Challenge: Please return each line of the records below that contains the word "Task". Capitalization counts, so a line only qualifies if the capitalization matches.
============
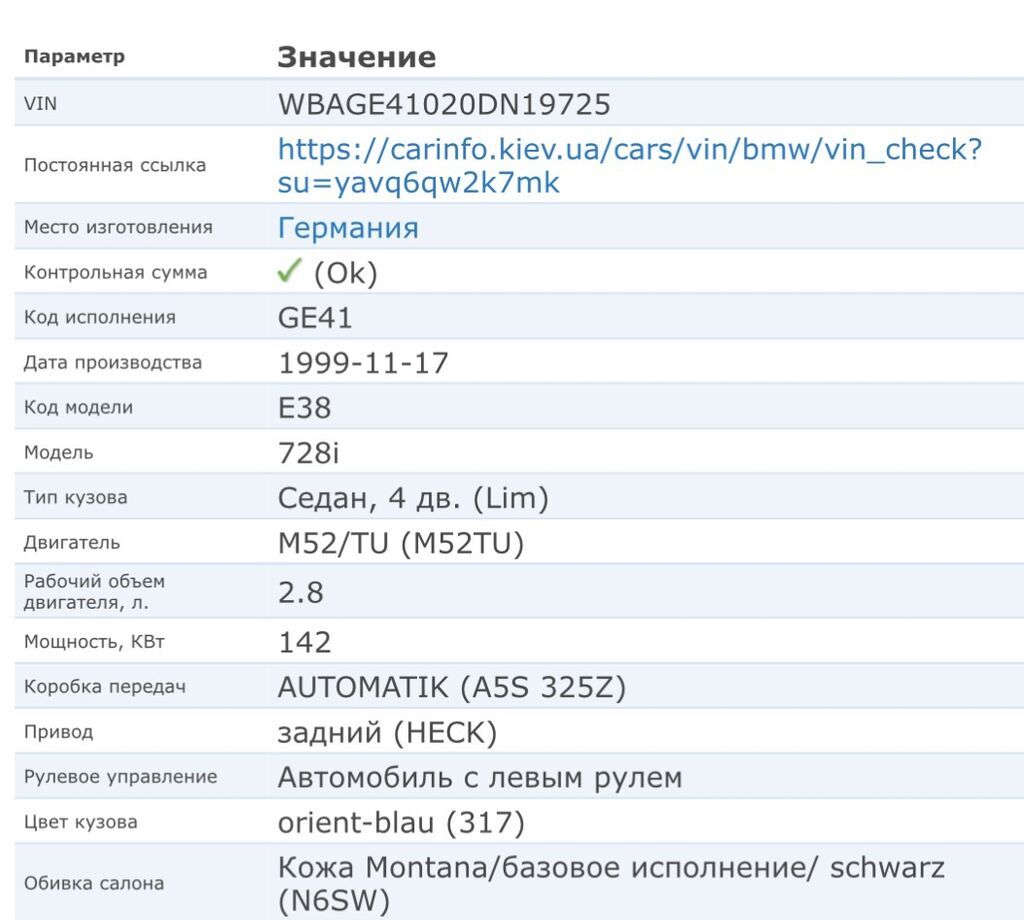Image resolution: width=1024 pixels, height=920 pixels.
Task: Click the Кожа Montana upholstery value
Action: coord(610,867)
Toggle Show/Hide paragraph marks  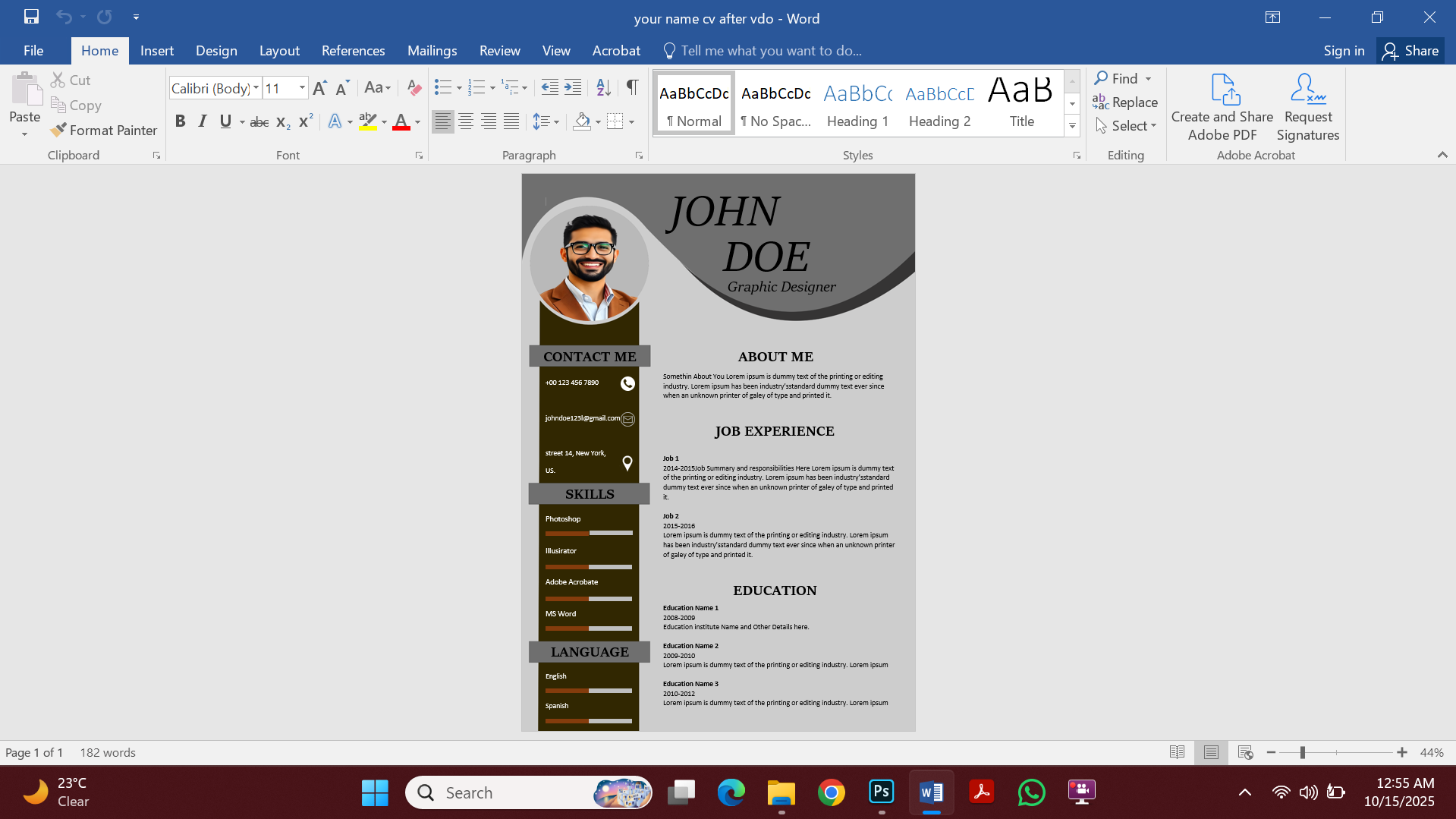[632, 87]
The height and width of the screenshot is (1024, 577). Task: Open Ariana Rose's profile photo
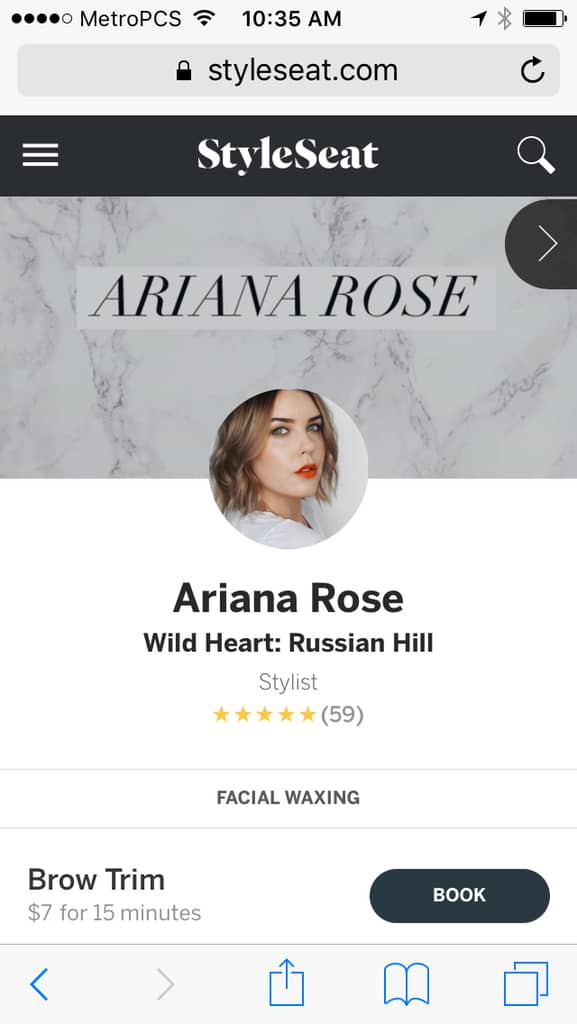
============
Answer to the problem:
Task: Click the Кожа Montana upholstery value
The height and width of the screenshot is (1024, 577). Task: Open Ariana Rose's profile photo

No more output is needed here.